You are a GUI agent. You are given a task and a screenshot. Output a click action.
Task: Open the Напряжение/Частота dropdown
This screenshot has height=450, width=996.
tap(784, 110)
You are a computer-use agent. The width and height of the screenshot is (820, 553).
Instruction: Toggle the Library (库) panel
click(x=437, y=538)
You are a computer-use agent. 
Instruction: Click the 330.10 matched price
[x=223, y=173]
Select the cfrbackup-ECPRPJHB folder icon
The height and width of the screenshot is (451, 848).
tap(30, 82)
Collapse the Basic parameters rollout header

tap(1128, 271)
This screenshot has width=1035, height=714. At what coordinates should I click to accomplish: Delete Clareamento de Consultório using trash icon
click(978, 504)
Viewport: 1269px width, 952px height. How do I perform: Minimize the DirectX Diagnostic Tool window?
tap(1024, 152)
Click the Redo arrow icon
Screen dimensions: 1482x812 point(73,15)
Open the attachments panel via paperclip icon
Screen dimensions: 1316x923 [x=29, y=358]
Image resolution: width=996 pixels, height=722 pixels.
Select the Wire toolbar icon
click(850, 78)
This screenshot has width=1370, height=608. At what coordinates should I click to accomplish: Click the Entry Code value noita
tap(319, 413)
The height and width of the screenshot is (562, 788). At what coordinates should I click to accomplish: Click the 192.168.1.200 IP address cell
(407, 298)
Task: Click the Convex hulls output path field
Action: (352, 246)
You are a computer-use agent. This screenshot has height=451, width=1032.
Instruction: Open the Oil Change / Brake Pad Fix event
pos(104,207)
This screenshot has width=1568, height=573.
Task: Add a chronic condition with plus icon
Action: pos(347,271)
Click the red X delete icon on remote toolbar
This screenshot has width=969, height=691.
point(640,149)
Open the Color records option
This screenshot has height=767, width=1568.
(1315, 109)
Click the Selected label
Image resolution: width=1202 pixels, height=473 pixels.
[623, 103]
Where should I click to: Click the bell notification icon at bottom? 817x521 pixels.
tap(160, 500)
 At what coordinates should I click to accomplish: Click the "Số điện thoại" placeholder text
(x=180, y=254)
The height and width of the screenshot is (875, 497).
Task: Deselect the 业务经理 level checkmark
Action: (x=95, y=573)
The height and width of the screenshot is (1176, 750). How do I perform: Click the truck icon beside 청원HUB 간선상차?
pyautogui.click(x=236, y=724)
==========
How many lines in the records above contain the string "accomplish"? Case must match. Reply with the number alone.

# The reply:
4